Strasburgo, fine corsa per le patrie galere?
Scade oggi l’anno concesso all’Italia per trasformare il carcere in luogo di legalità. Il cronometro era scattato dopo la condanna a Strasburgo per violazione del divieto di tortura, causata da un sovraffollamento carcerario «strutturale e sistemico», denunciato da una marea di ricorsi. Nei prossimi giorni conosceremo il verdetto su quanto fatto e non fatto dalle autorità italiane. Previsioni?
Tracciamo il perimetro giuridico del problema. La condanna nasceva dalla carenza di spazio in cella (sotto i 3 mq a detenuto). Un «malfunzionamento cronico proprio del sistema penitenziario italiano», che impone «senza indugio» rimedi effettivi sia preventivi che compensativi. Tutto il resto viene dopo.
Il Guardasigilli è fiducioso. Le novità normative e le azioni amministrative realizzate, incidendo sui flussi detentivi in entrata e in uscita, avrebbero ridotto la popolazione carceraria a 59.500 unità. È stata avviata la riduzione dei circa 18.000 detenuti ristretti in uno spazio tra 3 e 4 mq, troppo vicino al margine sanzionato a Strasburgo. È in funzione un sistema che consente – con un clic sul computer – di monitorare le condizioni di ogni detenuto, in ogni cella, in ogni carcere. Missione compiuta, dunque? Queste cifre sono oggetto di non infondate contestazioni. Assumiamole, egualmente, per vere. Statisticamente, forse, soddisferanno «un prosaico calcolo geometrico della sofferenza» (Giostra). Restano tuttavia sopra la capienza regolamentare, che pure il ministero stima assai generosamente in 48.300 posti.

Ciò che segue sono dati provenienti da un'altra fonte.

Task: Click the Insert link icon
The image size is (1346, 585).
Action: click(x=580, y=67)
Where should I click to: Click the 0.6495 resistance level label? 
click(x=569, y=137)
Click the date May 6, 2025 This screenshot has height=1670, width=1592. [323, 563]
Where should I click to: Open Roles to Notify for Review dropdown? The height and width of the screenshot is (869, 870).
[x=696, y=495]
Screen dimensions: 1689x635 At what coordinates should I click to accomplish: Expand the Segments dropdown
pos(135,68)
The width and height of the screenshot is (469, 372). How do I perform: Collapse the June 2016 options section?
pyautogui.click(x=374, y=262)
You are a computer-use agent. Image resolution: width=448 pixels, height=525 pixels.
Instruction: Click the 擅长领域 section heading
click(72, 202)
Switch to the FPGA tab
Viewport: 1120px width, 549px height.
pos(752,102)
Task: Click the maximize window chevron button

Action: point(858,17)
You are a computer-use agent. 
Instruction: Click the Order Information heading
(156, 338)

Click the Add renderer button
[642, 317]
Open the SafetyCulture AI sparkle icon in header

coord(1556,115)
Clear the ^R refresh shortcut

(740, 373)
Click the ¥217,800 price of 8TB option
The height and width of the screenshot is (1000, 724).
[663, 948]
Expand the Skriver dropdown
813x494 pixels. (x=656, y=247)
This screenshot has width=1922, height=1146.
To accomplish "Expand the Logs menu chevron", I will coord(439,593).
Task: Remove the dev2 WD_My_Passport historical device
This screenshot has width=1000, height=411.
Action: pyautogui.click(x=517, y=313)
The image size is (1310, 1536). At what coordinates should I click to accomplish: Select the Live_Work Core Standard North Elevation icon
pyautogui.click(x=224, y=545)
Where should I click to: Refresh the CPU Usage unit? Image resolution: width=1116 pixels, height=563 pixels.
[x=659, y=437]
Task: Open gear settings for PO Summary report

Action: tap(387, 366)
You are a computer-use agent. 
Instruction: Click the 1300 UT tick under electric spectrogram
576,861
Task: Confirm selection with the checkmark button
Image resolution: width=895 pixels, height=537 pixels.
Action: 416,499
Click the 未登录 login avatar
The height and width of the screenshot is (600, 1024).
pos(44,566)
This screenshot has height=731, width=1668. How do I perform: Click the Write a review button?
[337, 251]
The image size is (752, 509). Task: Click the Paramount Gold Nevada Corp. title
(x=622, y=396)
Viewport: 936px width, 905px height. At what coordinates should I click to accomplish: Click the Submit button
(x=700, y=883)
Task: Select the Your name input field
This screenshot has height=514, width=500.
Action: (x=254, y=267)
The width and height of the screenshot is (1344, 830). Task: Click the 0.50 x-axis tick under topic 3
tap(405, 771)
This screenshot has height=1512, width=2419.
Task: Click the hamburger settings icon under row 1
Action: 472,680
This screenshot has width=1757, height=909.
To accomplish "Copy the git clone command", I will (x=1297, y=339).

Resta insoddisfatto l’obbligo di introdurre adeguati rimedi compensativi. Il governo pensa a indennizzi pecuniari ovvero a sconti di pena per chi è ancora recluso. La monetizzazione di un trattamento inumano ha un che di osceno ma è nella logica del risarcimento del danno. Più problematico, anche alla luce della giurisprudenza di Strasburgo, è l’altro rimedio ipotizzato: perché l’art. 3 CEDU (divieto di tortura) non consente bilanciamenti di alcun genere. Diversamente, ad esempio, dall’art. 6 CEDU (durata ragionevole del processo), la cui violazione può compensarsi – come ha ammesso la Corte europea – con una riduzione della successiva condanna.
È realistico, allora, attendersi una proroga rispetto all’odierna scadenza. E non solo come apprezzamento per quanto fatto dall’Italia, che è molto ma non è abbastanza. Dietro la sentenza-pilota di un anno fa c’è anche l’interesse della Corte europea a non affogare in migliaia di ricorsi siamesi (ad oggi, 6.829): Strasburgo non può né deve né vuole trasformarsi in giudice di ultima istanza per un paese – il nostro – incapace di rispettare lo standard minimo e non incomprimibile di superficie dietro le sbarre.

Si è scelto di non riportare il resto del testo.